[Date Prev][Date Next][Thread Prev][Thread Next][Date Index][Thread Index]

RE: -1 on the features draft



Tim Bray wrote:
> 4. The mechanism for specifying features needs to be 
> decoupled from the initial list of features.  A substantial 
> number of the features here are wide-open 
> roll-out-the-red-carpet invitations to violations of Postel's 
> law.  I believe that APP server implementations bloody well 
> SHOULD accept content type="text | html | xhtml", otherwise 
> what was the point of building all that machinery into 4287.  

Here is an attempt to reduce the feature set by replace the following
features:
     XHTML content, XHTML rights, XHTML summary, XHTML title
     HTML content, HTML rights, HTML summary, HTML title
     Text content, Text rights, Text summary, HTML summary
with one feature:
     HTML is preferred/supported/unsupported in text constructs.

Any server that accept XHTML or HTML should accept plain text, because
it is trivial to convert from plain text to XHTML or HTML:
    <xsl:template match='atom:content[@type="text"]'>
       <atom:content type='xhtml'>
          <html:div>
            <xsl:value-of select='normalize-space(.)'/>
          </html:div>
       </atom:content>
   </xsl:template>
In particular, RFC4287 says that we can't depend on blank lines between
paragraphs being preserved, and it is not clear on whether
<SPACE><NEWLINE> can be collapsed to just <SPACE>, which means that
plain text is not appropriate for anything except a single paragraph.

A server can trivially strip out any markup it wants from XHTML text
constructs. Servers should be expected to strip out @id, @class, @style,
<style>, <script>, <font> and a host of other problematic markup. At the
extreme, any server can accept XHTML anywhere it accepts plain text,
simply by stripping out all the markup. This might result in significant
information loss (e.g. stripping the markup from a table would result in
a mess). However, clients can mitigate this by avoiding complex
constructs like tables and lists in places they are likely to be
stripped (titles and summaries, in particular).

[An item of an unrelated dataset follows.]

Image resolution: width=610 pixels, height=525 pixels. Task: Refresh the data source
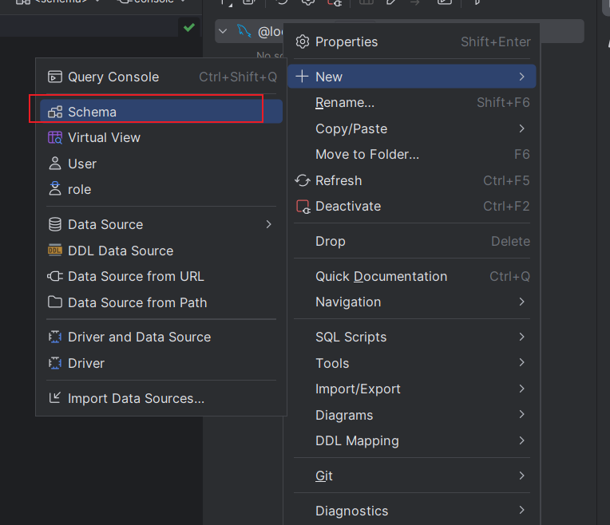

As a result, I think there is no need to have features that distinguish
between plain text and XHTML text; every implementation should support
both.

However, I think it is unreasonable to require implementations to parse
HTML. I think content producers (clients and servers) should observe
Postel's law and send XHTML; the receiver can always easily convert it
to HTML if needed. If the server accepts HTML at all, it should support
it in all text constructs (likely stripping out markup different types
of markup for titles, summaries, rights, and content).

- Brian